鉱物資源は産出する国に偏りがあり、中南米・アフリカなど政治リスクがある国から産出される鉱物も多くあります。こうした資源国から、安定的な供給を確保できるかどうかが、大きな問題となります。

金属価格の動向

近年、金属価格の動きは激しくなっています。
電線などにも使われる銅は、2002~2010年にかけて中国の需要が急激に伸びて価格が高騰しました。資源バブルの様相となりましたが、2015年からは中国の景気後退により価格が低迷します。さらに近年は、世界経済の回復や大規模銅鉱山でのストなどを背景にふたたび上昇に転じています。その他の金属も供給不足や世界の景気の影響を受けて、乱高下をくり返しています。

銅・亜鉛・ニッケルの価格推移

価格が高騰することはあまり好ましくありませんが、かといってひどく低迷することも、鉱物市場にはあまりいい影響を与えません。たとえば価格が低迷すると、採掘などの採算がとれなくなり、新規の鉱床を発見するなどの開発が進まなくなります。その結果、中長期的に供給不足となり、ふたたび価格高騰をくり返すという悪循環を生み出します。

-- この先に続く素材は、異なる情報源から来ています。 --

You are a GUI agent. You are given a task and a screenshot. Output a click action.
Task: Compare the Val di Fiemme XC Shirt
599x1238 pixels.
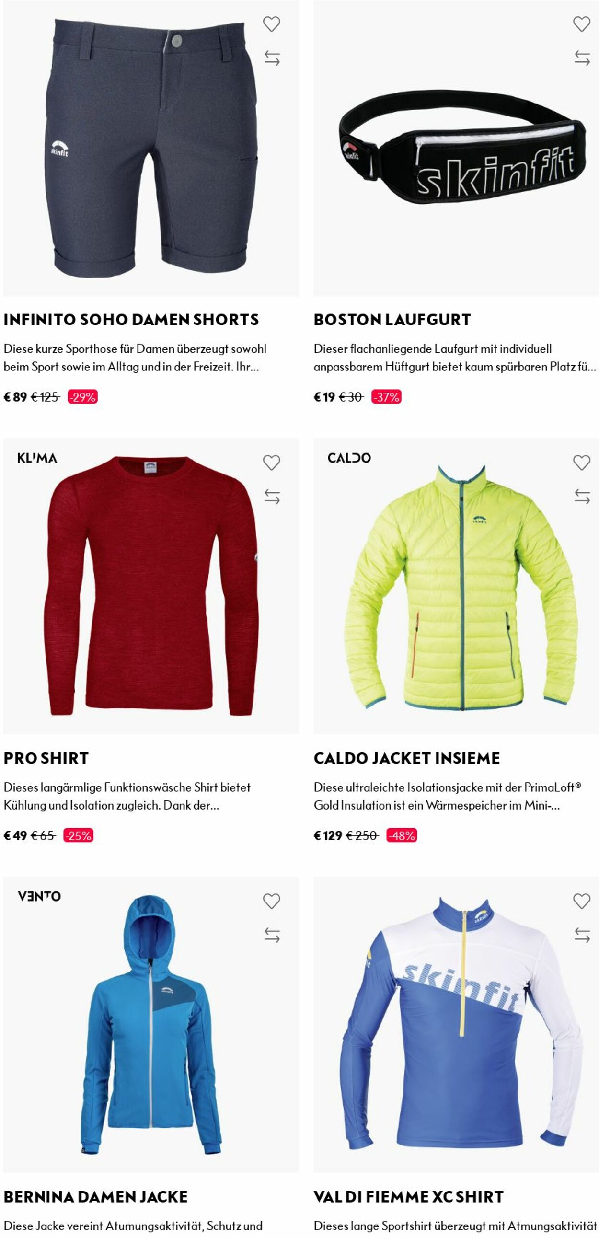point(582,935)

とりわけ中国がほとんどの市場をにぎっている、ジスプロシウムやネオジムなどのレアアースについては、2010年に中国が輸出規制を行ったため、価格が最大約10倍に高騰しました。現在の価格は落ち着いていますが、同じような事態が起こる可能性もあります。

近年はこうした需給構造の変化に加えて、鉱物資源が金融商品として注目されるようになり、投資的な資金も流入しています。

EVの普及と今後の方向性

もうひとつ注目を集める動きとしては、EV(電気自動車)の普及によって、レアメタルの需要が拡大していることがあげられます。これについては、また別の記事でくわしくご紹介します。

鉱物資源を持たない日本では、必要な資源の安定供給がなによりも大切です。今後も官民が協力して、さまざまな方策のもとで安定供給を実現していく計画です。